The advent of genotyping and sequencing technologies has enabled human genetics to discover numerous genetic variants and perform analysis in the level of populations. Understanding the genetic diversity of populations has broad applications in studies of human disease, history, and the relationships within and among populations. I propose a new approach, spatial ancestry analysis, for the modeling of genotypes in two and three dimensional space. I show that the explicit modeling of the allele frequency allows us to localize individuals on the geographical map based on their genetic information alone. Furthermore, a direct probabilistic interpretation of our model enables us to accurately predict geographical origins of an individual even when the individual has mixed ancestry. In addition, the analysis also identifies additional genes, e.g., FOXP2, OCA2 and LRP1B, that have extreme allele frequency gradients that may have been due to selection.
I therefore generalize the spatial ancestry analysis based on hidden Markov models of admixture along with a model of spatial distribution of variants to infer the location of the ancestors jointly with assigning ancestry at each locus in the genome of admixed individuals. This generalized approach is able to localize their recent ancestors with an average of 470Km of the reported locations of their grandparents, for mixed European ancestries.
I propose a novel framework for haplotype inference from short read sequencing that leverages multi-SNP reads together with a reference panel of haplotypes.

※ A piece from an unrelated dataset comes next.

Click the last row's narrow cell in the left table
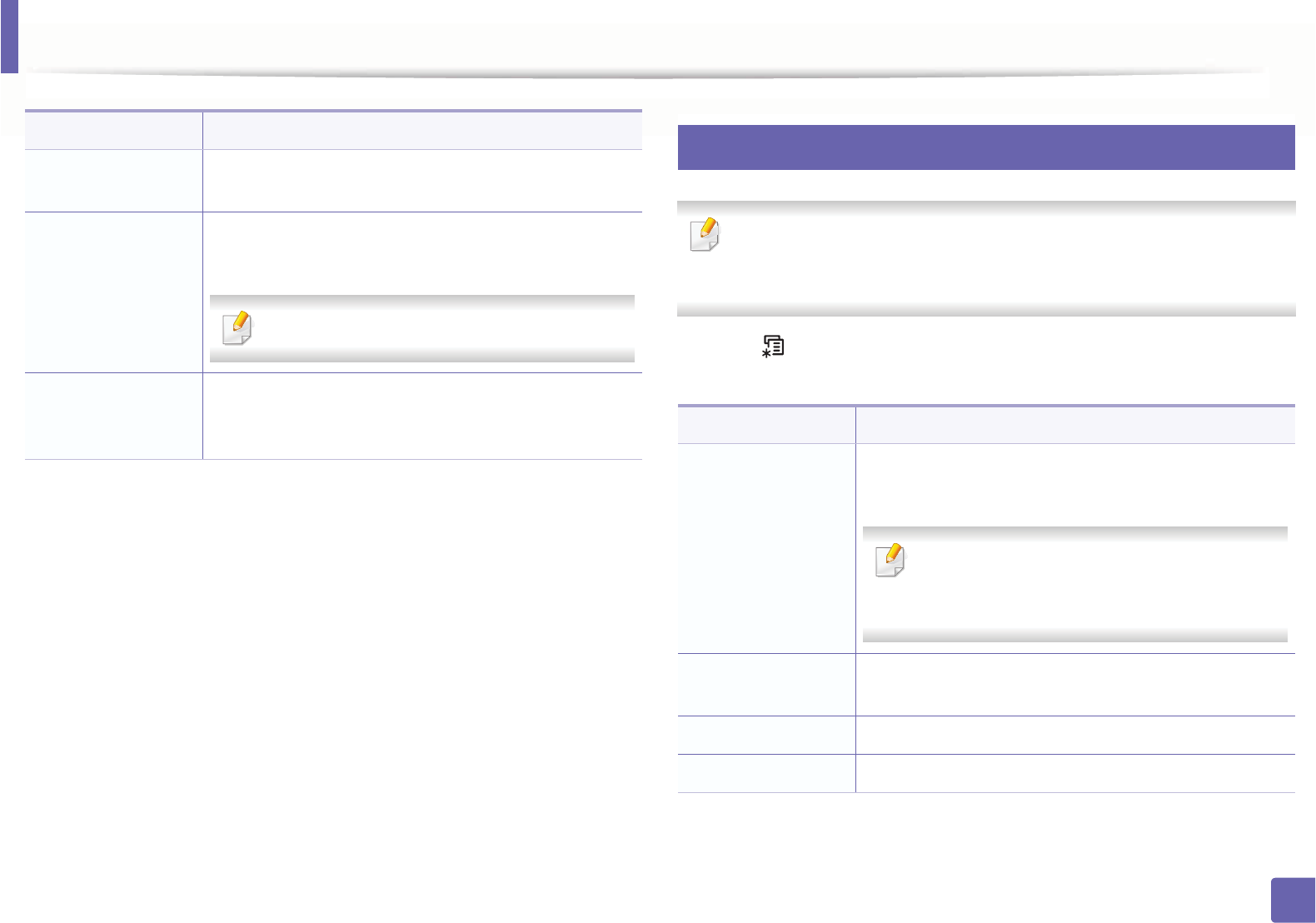This screenshot has height=923, width=1316. pyautogui.click(x=113, y=416)
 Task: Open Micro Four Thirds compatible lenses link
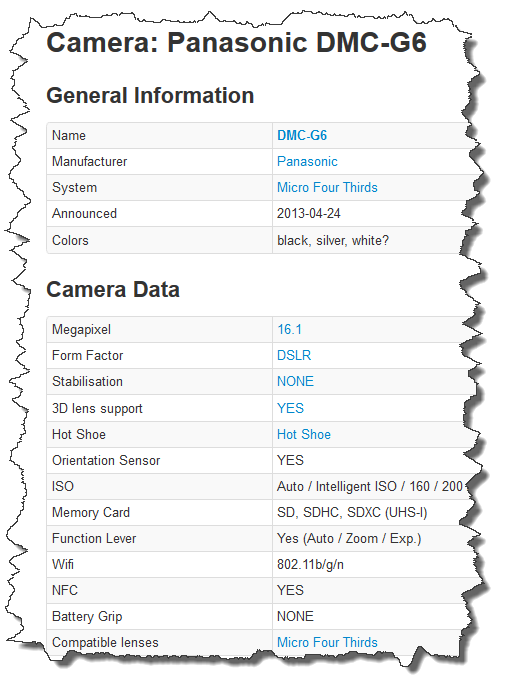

The basis of our approach is a new probabilistic model that finds the most likely haplotype segments from the reference panel to explain the short read sequencing data for a given individual. We devised an efficient sampling method within a probabilistic model to achieve superior performance than existing methods. Using simulated sequencing reads from real individual genotypes in the HapMap data and the 1000 Genomes projects, we show that our method is highly accurate and computationally efficient.
Finally, I introduce a novel spatial-aware haplotype copying model, which assumes that any chromosome can be modeled as a mosaic of segments copied from a set of sampled chromosomes, but chromosomes that are closest in the genetic-geographic continuum map are a priori more likely to contribute to the copying process than distant ones. This model has various potential applications. In particular, I show that this model achieves superior accuracy in genotype imputation over the standard spatial-unaware haplotype copy model. In addition, I also show the utility of this model in selecting a small personalized reference panel for imputation that leads to both improved accuracy as well as to a lower computational runtime than the standard approach.